Exercise objective:
Swap "element" for "item" in the rows from the line that has "coordinates (338, 8)." through the line that has "In order to", and give back only those lines with nothing else changed.

Records supplied: Begin

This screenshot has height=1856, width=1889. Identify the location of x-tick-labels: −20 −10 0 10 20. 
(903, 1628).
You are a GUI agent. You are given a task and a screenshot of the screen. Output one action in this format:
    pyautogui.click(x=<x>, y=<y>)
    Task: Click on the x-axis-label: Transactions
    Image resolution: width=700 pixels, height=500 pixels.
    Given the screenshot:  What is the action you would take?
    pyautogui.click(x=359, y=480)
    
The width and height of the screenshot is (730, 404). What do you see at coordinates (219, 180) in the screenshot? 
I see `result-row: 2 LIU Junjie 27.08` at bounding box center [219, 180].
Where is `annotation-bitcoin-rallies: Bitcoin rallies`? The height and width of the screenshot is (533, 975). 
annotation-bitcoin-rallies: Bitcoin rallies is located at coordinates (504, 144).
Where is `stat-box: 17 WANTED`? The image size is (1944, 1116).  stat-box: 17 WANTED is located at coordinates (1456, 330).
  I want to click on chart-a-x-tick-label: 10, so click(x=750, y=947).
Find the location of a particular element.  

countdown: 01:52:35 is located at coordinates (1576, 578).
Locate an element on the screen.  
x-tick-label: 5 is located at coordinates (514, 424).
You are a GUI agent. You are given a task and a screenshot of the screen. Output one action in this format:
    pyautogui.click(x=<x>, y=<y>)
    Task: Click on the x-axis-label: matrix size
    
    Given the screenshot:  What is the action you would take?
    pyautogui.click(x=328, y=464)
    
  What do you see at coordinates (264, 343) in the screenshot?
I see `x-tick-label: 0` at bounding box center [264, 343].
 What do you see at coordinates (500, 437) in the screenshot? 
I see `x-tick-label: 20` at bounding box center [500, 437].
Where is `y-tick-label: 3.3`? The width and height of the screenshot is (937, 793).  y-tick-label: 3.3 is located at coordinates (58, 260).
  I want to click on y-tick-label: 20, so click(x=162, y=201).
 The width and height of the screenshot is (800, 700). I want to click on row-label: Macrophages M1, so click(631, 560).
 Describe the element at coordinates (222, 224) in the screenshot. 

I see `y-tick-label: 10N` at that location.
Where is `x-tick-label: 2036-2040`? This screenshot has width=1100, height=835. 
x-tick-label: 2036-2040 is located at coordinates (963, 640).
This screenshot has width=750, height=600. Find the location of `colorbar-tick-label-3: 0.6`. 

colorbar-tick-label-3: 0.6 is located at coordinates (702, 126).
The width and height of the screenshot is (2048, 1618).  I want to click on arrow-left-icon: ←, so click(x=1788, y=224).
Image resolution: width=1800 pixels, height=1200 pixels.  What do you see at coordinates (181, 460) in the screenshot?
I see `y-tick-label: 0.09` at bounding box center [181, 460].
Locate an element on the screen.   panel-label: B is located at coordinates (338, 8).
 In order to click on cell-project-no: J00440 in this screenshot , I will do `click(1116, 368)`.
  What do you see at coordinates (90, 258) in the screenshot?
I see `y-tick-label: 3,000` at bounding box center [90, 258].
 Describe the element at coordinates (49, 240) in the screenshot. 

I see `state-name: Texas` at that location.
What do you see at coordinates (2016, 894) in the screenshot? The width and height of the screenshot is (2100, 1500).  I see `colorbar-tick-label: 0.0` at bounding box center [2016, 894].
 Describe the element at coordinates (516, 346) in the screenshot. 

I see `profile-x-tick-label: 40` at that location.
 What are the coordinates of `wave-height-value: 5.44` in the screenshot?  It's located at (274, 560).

Records supplied: End

Task output:
Locate an item on the screen.   panel-label: B is located at coordinates (338, 8).
 In order to click on cell-project-no: J00440 in this screenshot , I will do `click(1116, 368)`.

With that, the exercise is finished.